PROBLEM. Return the lines of the data below exactly. Start at the first and end with the line containing "Open Chris Klomp's profile picture".

Stored items from a collection
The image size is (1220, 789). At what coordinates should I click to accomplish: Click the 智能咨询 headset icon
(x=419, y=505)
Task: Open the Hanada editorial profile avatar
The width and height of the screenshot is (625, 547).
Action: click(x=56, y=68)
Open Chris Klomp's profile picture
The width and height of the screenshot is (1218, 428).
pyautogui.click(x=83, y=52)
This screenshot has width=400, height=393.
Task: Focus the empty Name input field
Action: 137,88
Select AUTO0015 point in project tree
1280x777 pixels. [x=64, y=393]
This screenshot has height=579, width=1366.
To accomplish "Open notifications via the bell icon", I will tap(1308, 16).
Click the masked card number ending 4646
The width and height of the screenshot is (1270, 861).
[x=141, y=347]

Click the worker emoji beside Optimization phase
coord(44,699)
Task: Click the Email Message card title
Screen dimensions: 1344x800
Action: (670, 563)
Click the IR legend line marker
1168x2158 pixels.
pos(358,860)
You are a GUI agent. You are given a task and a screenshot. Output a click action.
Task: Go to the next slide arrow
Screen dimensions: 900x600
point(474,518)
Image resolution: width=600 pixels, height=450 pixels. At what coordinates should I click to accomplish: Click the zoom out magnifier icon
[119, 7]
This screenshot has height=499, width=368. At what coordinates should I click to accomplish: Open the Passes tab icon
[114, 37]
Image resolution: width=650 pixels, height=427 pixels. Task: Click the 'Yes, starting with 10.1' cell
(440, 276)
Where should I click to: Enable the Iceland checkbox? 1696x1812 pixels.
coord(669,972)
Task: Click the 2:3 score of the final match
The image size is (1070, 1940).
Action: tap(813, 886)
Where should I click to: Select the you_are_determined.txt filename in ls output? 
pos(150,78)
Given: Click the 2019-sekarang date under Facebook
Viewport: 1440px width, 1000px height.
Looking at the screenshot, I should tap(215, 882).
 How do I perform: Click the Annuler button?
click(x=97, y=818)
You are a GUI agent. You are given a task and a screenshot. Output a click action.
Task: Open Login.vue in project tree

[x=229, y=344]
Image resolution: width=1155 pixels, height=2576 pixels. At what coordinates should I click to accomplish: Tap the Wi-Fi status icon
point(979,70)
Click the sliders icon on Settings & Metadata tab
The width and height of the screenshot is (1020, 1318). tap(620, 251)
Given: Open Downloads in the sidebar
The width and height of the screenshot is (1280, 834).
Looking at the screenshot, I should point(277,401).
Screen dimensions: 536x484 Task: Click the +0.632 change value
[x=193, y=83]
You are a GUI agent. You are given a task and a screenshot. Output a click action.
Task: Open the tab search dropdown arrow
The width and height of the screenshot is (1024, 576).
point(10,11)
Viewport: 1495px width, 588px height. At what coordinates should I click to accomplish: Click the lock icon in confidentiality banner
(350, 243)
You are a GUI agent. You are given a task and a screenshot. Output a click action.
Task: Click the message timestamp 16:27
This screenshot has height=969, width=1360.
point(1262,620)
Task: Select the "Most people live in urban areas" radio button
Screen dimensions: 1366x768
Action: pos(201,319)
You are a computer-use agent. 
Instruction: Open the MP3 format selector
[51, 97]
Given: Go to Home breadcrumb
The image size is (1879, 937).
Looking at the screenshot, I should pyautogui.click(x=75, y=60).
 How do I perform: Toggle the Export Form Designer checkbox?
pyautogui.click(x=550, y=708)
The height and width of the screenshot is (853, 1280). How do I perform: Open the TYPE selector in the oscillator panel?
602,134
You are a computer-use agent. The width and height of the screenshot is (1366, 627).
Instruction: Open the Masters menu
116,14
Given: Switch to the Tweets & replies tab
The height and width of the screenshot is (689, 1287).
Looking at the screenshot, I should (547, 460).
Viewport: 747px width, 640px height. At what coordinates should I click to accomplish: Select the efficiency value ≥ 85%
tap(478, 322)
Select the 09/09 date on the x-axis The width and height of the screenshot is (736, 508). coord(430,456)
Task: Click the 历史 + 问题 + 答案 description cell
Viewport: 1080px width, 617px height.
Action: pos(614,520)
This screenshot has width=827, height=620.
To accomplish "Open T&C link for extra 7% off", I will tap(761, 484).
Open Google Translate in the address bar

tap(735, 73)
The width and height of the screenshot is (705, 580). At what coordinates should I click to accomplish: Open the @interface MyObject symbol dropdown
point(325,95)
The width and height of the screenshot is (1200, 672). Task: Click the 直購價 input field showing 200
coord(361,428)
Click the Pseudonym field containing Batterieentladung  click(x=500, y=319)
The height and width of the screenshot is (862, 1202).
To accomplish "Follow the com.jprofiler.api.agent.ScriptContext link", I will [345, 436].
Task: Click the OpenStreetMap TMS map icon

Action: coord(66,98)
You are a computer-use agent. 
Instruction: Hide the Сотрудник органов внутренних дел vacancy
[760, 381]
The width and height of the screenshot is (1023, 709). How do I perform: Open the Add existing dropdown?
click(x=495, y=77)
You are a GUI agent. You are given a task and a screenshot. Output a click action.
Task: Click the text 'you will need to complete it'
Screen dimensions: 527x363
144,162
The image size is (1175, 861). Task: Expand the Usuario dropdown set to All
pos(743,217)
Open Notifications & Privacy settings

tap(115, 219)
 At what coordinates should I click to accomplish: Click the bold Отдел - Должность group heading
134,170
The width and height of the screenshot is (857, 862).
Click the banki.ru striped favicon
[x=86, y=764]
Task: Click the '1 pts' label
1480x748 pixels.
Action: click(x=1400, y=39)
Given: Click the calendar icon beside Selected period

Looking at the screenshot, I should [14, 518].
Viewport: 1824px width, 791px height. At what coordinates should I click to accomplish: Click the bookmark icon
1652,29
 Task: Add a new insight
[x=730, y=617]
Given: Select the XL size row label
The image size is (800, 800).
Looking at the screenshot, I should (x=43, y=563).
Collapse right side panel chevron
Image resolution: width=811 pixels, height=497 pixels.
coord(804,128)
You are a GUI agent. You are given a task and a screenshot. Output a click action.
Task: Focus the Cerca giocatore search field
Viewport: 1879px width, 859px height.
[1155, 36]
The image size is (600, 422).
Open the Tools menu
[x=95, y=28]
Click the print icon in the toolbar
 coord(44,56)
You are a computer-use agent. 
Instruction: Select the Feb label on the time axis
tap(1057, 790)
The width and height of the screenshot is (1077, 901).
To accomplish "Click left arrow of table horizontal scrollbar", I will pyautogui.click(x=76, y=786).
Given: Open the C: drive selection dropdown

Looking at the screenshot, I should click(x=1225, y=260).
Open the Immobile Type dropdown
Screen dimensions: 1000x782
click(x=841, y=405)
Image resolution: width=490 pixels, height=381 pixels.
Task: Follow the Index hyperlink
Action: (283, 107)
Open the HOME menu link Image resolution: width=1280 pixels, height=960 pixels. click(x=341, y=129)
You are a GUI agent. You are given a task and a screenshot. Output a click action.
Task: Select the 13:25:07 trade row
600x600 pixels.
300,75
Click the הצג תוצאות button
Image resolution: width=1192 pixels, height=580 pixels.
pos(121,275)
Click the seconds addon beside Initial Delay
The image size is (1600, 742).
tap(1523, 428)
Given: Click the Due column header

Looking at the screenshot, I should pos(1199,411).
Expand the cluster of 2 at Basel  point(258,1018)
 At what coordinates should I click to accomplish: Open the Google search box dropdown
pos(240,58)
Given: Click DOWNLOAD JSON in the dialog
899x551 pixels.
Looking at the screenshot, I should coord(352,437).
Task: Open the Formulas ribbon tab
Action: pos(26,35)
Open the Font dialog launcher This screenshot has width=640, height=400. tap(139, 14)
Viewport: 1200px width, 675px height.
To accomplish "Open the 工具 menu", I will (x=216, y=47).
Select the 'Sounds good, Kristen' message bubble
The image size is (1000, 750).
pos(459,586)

RESULT FOR THIS TASK.
The image size is (1220, 789). At what coordinates should I click to accomplish: Click the 智能咨询 headset icon
(x=419, y=505)
Task: Open the Hanada editorial profile avatar
The width and height of the screenshot is (625, 547).
Action: click(x=56, y=68)
Open Chris Klomp's profile picture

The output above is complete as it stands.